Exercise goal | Edit the entries below so that every "refresh icon" becomes "reload icon", and leave everything else unchanged.
____
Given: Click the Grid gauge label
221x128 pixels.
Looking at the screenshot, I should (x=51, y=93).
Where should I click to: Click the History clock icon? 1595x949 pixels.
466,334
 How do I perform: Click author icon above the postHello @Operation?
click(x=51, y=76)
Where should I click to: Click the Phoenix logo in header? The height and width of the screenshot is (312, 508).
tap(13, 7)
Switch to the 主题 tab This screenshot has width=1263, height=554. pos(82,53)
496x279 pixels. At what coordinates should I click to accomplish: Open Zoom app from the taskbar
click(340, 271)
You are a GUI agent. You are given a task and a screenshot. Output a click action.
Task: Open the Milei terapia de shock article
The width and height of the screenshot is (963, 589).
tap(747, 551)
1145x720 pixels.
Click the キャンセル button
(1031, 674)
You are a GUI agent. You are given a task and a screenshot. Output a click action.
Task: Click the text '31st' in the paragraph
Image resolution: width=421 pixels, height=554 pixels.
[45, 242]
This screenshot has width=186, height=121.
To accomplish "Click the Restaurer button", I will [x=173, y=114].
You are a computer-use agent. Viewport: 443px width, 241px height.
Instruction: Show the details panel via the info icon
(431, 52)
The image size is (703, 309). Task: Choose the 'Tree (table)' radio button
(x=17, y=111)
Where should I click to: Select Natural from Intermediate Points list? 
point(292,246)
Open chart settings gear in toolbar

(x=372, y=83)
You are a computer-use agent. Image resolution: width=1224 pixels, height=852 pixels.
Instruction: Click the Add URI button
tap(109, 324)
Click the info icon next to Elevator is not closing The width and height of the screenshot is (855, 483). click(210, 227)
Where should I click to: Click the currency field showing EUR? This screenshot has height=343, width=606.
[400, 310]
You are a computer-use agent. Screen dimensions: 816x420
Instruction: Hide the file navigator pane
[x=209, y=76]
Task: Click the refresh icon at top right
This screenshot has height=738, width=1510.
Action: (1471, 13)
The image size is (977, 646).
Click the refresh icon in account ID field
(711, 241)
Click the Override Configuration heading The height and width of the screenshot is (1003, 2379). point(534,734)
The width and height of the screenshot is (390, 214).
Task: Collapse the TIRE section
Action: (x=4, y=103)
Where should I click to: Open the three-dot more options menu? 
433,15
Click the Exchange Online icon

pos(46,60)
____
Answer for this exercise |
Given: Click the Grid gauge label
221x128 pixels.
Looking at the screenshot, I should (x=51, y=93).
Where should I click to: Click the History clock icon? 1595x949 pixels.
466,334
 How do I perform: Click author icon above the postHello @Operation?
click(x=51, y=76)
Where should I click to: Click the Phoenix logo in header? The height and width of the screenshot is (312, 508).
tap(13, 7)
Switch to the 主题 tab This screenshot has width=1263, height=554. pos(82,53)
496x279 pixels. At what coordinates should I click to accomplish: Open Zoom app from the taskbar
click(340, 271)
You are a GUI agent. You are given a task and a screenshot. Output a click action.
Task: Open the Milei terapia de shock article
The width and height of the screenshot is (963, 589).
tap(747, 551)
1145x720 pixels.
Click the キャンセル button
(1031, 674)
You are a GUI agent. You are given a task and a screenshot. Output a click action.
Task: Click the text '31st' in the paragraph
Image resolution: width=421 pixels, height=554 pixels.
[45, 242]
This screenshot has width=186, height=121.
To accomplish "Click the Restaurer button", I will [x=173, y=114].
You are a computer-use agent. Viewport: 443px width, 241px height.
Instruction: Show the details panel via the info icon
(431, 52)
The image size is (703, 309). Task: Choose the 'Tree (table)' radio button
(x=17, y=111)
Where should I click to: Select Natural from Intermediate Points list? 
point(292,246)
Open chart settings gear in toolbar

(x=372, y=83)
You are a computer-use agent. Image resolution: width=1224 pixels, height=852 pixels.
Instruction: Click the Add URI button
tap(109, 324)
Click the info icon next to Elevator is not closing The width and height of the screenshot is (855, 483). click(210, 227)
Where should I click to: Click the currency field showing EUR? This screenshot has height=343, width=606.
[400, 310]
You are a computer-use agent. Screen dimensions: 816x420
Instruction: Hide the file navigator pane
[x=209, y=76]
Task: Click the reload icon at top right
This screenshot has height=738, width=1510.
Action: (1471, 13)
The image size is (977, 646).
Click the reload icon in account ID field
(711, 241)
Click the Override Configuration heading The height and width of the screenshot is (1003, 2379). point(534,734)
The width and height of the screenshot is (390, 214).
Task: Collapse the TIRE section
Action: (x=4, y=103)
Where should I click to: Open the three-dot more options menu? 
433,15
Click the Exchange Online icon

pos(46,60)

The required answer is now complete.